What prevents this harrowing and gripping novel from being just a clever Sunday-supplement think piece is the focus that El Akkad places on the human characters caught up in the nightmare scenario. It’s easy enough to draw parallels between, say, fictional refugees from Alabama living in camps along the Tennessee border, and real-world Palestinians sweating their lives away in Jordanian camps — but drawing clever connections is no substitute for the novelist’s heavy lifting of telling a compelling story that readers will care about.
A debut novel that seemingly transposes current global events to a dystopian American future is much more than a political parable
El Akkad accomplishes this goal through the character of Sarat, a young girl who, at the start of the novel, lives through hardship, displacement, violence and indoctrination, until she finally proves herself capable of appalling acts of violence.
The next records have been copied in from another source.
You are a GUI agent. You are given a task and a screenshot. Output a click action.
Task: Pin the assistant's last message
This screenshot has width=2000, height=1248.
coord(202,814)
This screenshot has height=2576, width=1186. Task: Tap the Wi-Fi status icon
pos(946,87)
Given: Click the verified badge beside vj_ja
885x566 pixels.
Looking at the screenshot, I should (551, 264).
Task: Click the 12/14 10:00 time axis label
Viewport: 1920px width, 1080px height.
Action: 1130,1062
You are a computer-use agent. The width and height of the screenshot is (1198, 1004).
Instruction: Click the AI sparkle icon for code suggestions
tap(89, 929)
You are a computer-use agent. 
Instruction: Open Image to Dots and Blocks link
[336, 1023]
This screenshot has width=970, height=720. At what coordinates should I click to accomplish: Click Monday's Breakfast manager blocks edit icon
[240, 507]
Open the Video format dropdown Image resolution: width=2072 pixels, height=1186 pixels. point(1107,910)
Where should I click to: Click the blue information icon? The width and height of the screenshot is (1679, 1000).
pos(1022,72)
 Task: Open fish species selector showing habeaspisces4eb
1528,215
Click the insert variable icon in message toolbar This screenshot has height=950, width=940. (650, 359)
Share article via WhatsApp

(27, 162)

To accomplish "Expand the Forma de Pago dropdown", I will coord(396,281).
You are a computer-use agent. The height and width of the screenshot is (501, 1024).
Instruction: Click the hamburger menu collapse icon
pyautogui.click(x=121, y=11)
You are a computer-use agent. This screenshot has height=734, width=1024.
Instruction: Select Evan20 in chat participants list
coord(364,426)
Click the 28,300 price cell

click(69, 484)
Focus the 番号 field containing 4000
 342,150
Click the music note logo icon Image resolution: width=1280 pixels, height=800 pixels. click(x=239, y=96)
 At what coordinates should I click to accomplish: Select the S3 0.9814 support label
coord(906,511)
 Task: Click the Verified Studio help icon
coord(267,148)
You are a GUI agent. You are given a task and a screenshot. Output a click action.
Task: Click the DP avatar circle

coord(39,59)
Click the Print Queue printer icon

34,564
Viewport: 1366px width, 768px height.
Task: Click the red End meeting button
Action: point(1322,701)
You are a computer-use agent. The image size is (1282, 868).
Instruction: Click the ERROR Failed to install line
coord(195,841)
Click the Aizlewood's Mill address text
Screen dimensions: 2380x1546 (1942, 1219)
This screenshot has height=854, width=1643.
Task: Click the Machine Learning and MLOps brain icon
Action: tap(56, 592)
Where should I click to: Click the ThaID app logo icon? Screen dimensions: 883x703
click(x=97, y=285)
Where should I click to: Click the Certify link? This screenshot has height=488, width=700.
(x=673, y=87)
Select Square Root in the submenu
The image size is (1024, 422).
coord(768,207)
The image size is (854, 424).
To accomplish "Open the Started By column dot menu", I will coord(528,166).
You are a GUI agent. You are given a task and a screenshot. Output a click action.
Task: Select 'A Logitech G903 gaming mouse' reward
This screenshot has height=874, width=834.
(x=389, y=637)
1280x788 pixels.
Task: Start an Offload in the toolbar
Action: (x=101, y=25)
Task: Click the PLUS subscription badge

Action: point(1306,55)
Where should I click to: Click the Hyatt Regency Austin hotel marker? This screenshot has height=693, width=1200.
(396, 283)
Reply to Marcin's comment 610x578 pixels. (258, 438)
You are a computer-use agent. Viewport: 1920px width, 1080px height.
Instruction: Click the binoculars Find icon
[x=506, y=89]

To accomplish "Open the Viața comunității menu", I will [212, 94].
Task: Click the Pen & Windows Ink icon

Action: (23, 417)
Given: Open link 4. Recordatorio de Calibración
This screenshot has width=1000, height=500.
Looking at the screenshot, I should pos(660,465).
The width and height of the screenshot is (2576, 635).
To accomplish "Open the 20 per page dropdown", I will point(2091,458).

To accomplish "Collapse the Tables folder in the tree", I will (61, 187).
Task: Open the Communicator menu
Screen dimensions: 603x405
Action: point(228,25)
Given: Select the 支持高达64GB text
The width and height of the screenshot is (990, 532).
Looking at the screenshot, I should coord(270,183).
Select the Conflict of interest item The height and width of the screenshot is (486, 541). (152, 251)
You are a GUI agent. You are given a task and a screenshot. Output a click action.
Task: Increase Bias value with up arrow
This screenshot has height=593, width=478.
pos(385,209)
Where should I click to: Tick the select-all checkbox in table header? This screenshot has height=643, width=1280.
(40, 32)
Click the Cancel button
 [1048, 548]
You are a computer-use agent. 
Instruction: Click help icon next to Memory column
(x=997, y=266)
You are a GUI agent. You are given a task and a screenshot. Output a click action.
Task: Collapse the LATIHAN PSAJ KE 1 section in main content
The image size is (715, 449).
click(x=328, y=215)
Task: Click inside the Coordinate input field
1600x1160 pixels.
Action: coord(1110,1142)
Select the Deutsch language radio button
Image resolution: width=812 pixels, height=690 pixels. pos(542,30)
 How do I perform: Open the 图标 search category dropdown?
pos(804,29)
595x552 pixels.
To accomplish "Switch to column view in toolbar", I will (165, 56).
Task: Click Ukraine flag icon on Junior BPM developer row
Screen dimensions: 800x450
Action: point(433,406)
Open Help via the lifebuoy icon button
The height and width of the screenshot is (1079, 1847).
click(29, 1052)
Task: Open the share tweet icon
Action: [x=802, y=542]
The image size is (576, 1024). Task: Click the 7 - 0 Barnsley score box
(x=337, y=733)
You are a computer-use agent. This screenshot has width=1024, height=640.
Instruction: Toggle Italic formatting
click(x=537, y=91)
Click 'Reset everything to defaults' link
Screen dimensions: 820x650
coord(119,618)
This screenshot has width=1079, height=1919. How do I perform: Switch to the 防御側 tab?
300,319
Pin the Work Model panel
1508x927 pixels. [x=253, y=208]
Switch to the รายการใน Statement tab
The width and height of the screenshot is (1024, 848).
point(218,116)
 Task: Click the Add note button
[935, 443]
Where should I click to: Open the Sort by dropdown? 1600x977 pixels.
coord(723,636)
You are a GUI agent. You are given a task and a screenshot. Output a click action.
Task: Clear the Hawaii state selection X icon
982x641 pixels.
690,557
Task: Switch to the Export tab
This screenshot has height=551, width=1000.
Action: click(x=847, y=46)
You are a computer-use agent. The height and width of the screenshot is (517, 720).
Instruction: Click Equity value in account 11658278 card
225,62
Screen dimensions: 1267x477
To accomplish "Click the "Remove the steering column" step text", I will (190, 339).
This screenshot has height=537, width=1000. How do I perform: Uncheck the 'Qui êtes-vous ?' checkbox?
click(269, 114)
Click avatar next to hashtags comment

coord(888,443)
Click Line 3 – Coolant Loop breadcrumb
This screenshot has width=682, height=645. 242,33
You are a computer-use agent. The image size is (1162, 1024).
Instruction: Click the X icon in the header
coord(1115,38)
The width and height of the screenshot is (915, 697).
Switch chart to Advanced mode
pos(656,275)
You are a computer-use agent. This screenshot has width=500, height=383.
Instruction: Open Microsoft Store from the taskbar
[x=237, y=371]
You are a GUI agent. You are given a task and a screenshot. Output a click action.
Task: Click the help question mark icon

Again, it is easy to focus on the bigger picture here — anybody can be driven to terrible actions, if they are treated badly enough for a long enough time; just look at Iraq/Syria/Palestine/Afghanistan! — but again, that misses the point. Sarat is not some stand-in for war victims. She is a very specific person: a girl named “Sara” who misheard her name early on and never bothered to correct herself; a tomboy with a stubborn streak but a soft spot for her twin sister.
When her refugee camp floods and precious, irreplaceable items get carried into the tide, Sarat organises her friends to locate them and return them to their owners. That is the girl who lies at the heart of this novel, not some generic militant-in-training.
Aside from Sarat, author El Akkad retains reader interest by employing a deft touch with language to evoke a melancholy more often associated with war and hardship than with, say, life in suburban US. Surveying the ruined landscape of America, the narrator highlights “the entrails of that long-subsumed world and the futile efforts to preserve it: thin strips of asphalt that disappeared at high tide, ghost towns propped on man-made hills, crumbling bridges that nosedived into the water… these things stood as ruins and like all ruins were in their own way grotesque, a transgression against the passage of time.”
Elsewhere, a character’s state of mind is powerfully conveyed: “Rage wrapped itself around her like a tourniquet, keeping her alive even as it condemned a part of her to atrophy.” And later: “She soon learned that to survive atrocity is to be made an honorary consul to a republic of pain.”